WORK INSTRUCTIONS: Return, unchanged, every line of the items from the one containing "Screen dimensions: 1366x768" through the last line of the items, including both.

GIVEN DATA:
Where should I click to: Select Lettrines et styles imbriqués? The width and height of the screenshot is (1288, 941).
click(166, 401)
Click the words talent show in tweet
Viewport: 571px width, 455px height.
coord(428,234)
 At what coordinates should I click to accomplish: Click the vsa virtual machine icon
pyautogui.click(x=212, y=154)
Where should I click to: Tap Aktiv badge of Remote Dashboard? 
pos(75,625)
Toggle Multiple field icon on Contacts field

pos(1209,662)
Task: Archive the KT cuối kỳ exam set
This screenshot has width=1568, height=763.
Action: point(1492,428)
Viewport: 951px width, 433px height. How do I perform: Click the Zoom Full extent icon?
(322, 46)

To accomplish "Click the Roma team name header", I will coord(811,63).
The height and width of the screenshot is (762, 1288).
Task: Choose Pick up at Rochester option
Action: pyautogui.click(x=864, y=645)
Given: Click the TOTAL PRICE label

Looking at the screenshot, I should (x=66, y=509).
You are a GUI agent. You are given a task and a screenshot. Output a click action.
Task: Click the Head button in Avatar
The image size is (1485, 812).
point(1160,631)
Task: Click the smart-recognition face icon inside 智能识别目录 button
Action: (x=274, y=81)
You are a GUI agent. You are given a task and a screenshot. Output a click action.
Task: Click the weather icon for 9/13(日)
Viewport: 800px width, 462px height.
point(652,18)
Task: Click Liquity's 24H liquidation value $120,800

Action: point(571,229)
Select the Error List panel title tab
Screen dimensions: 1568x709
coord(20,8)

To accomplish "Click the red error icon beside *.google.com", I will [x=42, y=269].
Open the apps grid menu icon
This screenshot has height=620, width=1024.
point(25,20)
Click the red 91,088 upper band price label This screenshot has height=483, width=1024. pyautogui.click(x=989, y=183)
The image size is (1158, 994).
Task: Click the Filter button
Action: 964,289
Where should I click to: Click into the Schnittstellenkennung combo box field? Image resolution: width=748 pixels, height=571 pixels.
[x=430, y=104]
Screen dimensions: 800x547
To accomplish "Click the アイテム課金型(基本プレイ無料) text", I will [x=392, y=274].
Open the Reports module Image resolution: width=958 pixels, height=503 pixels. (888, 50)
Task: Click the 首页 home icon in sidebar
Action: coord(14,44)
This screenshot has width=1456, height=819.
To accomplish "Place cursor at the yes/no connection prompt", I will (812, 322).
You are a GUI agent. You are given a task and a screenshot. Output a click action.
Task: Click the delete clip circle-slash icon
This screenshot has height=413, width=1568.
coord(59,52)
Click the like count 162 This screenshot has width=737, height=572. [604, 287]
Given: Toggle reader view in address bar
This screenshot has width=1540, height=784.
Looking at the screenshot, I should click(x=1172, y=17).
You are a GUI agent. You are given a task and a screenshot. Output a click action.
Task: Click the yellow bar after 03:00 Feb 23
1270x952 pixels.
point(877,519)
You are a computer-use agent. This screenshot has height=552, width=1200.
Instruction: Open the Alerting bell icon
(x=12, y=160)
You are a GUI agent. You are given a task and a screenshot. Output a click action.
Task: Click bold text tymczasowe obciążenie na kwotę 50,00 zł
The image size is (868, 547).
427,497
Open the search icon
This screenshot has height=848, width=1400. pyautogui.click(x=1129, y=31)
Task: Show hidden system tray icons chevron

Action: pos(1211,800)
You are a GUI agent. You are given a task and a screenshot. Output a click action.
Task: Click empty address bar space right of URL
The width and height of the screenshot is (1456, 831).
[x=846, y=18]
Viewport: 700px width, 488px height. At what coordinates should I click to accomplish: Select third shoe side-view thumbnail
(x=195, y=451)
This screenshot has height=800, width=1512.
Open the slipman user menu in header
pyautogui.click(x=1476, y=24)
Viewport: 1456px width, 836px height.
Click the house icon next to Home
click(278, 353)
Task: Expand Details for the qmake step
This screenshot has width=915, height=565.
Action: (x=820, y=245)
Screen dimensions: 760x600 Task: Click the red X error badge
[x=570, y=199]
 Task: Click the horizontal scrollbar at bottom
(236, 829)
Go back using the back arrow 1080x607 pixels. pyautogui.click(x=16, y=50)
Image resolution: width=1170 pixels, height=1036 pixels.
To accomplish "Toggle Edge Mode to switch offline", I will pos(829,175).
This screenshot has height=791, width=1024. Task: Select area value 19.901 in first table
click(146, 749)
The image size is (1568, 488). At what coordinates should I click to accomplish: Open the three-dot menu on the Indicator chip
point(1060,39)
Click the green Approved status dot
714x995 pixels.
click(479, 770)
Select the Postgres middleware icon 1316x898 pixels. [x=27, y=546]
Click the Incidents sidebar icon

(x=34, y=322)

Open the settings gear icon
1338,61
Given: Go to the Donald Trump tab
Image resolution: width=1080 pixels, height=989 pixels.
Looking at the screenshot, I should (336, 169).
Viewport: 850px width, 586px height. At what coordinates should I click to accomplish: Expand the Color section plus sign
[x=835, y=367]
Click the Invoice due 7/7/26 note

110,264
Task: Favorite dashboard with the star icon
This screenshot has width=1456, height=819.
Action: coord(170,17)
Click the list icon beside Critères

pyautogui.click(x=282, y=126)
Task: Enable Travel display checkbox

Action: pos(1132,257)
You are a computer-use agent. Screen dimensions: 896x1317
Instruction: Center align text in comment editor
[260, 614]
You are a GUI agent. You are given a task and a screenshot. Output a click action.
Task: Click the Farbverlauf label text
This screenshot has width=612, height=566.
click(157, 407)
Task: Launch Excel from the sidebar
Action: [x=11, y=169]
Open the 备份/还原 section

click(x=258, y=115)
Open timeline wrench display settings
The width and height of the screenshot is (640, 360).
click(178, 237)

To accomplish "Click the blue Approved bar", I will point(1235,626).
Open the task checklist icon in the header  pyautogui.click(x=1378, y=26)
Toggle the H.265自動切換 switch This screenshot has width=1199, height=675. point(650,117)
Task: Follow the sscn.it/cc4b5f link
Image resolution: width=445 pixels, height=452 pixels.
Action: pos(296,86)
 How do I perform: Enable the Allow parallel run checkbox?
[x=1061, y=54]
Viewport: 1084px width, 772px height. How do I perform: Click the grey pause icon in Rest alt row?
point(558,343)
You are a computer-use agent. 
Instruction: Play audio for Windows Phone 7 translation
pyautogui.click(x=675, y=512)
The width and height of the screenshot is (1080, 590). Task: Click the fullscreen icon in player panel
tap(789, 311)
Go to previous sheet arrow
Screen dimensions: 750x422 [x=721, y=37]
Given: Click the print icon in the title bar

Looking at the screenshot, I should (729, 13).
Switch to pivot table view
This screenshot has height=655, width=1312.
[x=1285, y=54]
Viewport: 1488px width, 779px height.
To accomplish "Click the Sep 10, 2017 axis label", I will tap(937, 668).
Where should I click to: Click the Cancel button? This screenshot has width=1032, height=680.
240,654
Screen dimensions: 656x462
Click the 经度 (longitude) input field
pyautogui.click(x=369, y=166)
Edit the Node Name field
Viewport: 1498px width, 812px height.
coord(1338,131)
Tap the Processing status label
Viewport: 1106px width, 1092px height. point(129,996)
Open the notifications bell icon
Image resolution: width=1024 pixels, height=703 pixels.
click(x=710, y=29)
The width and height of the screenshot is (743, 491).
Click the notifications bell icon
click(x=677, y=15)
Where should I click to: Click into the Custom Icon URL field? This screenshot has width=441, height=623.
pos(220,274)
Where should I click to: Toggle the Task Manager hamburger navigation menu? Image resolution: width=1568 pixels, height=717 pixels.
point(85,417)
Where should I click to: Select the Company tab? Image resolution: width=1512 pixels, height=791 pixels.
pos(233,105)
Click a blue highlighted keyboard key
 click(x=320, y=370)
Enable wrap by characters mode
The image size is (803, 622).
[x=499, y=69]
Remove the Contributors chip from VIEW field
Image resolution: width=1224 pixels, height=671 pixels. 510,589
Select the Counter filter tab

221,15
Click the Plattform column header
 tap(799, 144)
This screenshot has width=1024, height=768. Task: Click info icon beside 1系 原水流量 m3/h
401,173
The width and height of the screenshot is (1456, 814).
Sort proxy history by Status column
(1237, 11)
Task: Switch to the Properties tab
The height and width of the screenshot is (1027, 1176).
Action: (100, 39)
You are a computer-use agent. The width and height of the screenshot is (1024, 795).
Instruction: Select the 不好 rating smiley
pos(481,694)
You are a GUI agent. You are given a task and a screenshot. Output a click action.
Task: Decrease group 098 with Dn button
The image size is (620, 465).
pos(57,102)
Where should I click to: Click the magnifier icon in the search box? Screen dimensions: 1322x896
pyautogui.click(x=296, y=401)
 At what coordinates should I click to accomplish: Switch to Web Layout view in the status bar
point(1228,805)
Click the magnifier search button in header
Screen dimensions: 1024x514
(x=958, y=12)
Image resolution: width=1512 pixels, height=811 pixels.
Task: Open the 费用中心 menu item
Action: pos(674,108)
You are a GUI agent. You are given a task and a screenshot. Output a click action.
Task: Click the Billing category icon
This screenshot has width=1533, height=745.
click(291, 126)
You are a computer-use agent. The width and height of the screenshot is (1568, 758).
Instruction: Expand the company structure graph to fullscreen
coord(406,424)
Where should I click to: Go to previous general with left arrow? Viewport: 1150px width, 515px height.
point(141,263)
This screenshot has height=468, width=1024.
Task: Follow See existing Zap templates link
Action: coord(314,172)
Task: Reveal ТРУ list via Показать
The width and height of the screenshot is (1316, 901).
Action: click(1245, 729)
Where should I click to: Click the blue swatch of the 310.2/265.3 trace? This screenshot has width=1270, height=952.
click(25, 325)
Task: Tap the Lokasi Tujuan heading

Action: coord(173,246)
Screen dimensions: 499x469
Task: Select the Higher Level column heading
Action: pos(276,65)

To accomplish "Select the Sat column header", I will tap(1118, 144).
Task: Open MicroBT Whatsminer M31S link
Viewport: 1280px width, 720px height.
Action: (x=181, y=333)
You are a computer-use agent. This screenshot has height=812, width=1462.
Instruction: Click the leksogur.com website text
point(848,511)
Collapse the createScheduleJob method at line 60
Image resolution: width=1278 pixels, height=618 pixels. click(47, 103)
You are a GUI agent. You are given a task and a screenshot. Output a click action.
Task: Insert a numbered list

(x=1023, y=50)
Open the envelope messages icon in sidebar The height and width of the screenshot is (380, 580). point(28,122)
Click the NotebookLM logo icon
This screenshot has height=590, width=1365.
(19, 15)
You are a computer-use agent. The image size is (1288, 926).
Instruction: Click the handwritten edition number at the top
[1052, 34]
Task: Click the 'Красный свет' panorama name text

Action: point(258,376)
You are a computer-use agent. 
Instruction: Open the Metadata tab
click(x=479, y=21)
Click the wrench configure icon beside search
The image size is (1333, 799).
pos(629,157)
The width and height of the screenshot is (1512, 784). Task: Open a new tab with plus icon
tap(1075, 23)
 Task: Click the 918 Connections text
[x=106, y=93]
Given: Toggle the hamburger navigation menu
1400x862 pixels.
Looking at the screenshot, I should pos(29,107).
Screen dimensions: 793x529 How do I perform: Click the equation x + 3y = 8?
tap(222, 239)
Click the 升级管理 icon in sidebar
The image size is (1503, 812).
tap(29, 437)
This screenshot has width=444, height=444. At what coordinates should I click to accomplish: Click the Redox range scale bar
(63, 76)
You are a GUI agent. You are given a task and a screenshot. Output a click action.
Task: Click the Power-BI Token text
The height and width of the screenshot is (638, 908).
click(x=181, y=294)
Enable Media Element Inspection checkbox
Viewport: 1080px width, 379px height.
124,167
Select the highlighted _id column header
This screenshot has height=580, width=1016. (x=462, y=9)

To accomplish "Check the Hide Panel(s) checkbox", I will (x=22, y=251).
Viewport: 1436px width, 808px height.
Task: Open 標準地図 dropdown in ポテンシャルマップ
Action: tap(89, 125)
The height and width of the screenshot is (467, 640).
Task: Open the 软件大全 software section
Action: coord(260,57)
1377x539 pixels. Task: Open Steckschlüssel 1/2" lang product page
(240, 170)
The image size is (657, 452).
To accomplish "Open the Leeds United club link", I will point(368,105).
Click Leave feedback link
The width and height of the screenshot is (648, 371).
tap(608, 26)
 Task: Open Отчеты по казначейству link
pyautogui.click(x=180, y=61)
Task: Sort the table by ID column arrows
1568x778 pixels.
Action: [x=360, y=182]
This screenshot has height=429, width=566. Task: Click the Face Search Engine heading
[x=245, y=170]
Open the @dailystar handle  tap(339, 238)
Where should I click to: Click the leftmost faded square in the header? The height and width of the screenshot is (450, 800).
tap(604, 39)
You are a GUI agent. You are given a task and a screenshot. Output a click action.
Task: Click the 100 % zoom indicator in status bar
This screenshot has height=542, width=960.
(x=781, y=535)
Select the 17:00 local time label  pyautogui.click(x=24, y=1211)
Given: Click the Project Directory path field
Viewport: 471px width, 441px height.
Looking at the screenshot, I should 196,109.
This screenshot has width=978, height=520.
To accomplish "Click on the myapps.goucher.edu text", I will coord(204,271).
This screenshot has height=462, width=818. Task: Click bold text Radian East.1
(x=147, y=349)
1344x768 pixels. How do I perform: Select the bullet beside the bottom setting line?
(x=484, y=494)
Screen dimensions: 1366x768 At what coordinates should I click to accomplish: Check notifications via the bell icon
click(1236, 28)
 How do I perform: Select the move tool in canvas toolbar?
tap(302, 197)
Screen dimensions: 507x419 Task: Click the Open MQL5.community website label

TASK OUTPUT:
Screen dimensions: 1366x768 At what coordinates should I click to accomplish: Check notifications via the bell icon
click(1236, 28)
 How do I perform: Select the move tool in canvas toolbar?
tap(302, 197)
Screen dimensions: 507x419 Task: Click the Open MQL5.community website label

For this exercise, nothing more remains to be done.